Hong Kong real estate is no longer a totally free market,” said Donald Choi, chief executive at Chinachem, a large unlisted developer and one of the top sellers of new flats in the city. “The government wants to take more initiative in controlling how land and housing is supplied.”

Choi said Hong Kong’s government had continued to launch tenders for new plots of land for building, despite lacklustre demand after several years of strain for the city’s economy. Previous administrations have typically halted land auctions when the city’s economy slowed in order to put a floor under prices.

“The golden era of high profit margins in the housing market is over,” he told the Financial Times. “Developers need to get into different property asset classes — not just housing, but data centres, factories and other asset classes of the new economy.”

That shift comes as China’s central government in Beijing has sought to expand affordable housing in Hong Kong, in line with Chinese leader Xi Jinping’s “common prosperity” drive.

“The wealth gap makes homes very unaffordable for normal citizens,” Choi said. “As a result, the [Hong Kong] government has the intention to correct that.”

Hong Kong has also introduced conditions for mass-market housing projects that require developers to reserve some units for first-time buyers at a capped price.

At one land auction that closed in August, the government required all of the 1,940 homes planned for the site to be sold at below market rates. The resulting lack of interest from developers eventually prompted the government to withdraw the tender.

As a result of such requirements, Choi said, “private sector developers are turning to other options so that they can have more control over their developments”.

Rather than bidding for new plots that come with restrictions, some large developers are applying to rezone agricultural land that they already own for residential development, he explained.

The Hong Kong government said its “prime concerns are not developers’ profit margins” but “whether private housing is affordable to our people”.

New land plots would continue being “put to market in an orderly manner to ensure a steady supply”, it added, which “should not be affected by short-term market fluctuations”.

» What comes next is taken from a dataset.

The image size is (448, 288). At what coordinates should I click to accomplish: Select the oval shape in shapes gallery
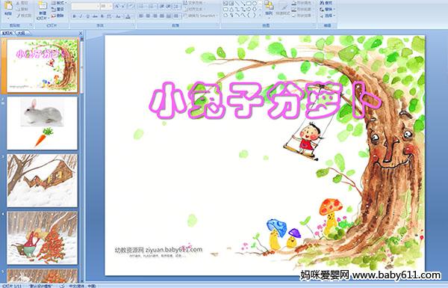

Hong Kong’s property market, among the most expensive in the world, rose in tandem with the explosion of wealth in China. But the sector has been hit by an exodus of residents spurred by Beijing’s political crackdown on the city and strict coronavirus pandemic controls, which were only lifted late last year.

This year the Hang Seng Properties index — which includes groups such as CK Asset, Henderson Land and Sun Hung Kai — has fallen by about a third, with the US Federal Reserve’s “higher for longer” rates adding to pressure on share prices.

Choi said that due to the government’s policy shift, he expected that “big property developers will continue to diversify outside Hong Kong, not just investing in China but also in the UK, Singapore, Malaysia and so on”.

Chinachem has made a series of investments in the UK over the past two years. In September 2022, the company paid more than £158mn to buy TikTok’s London office block, and in January this year acquired another office building in the city currently used by Deloitte for £350mn.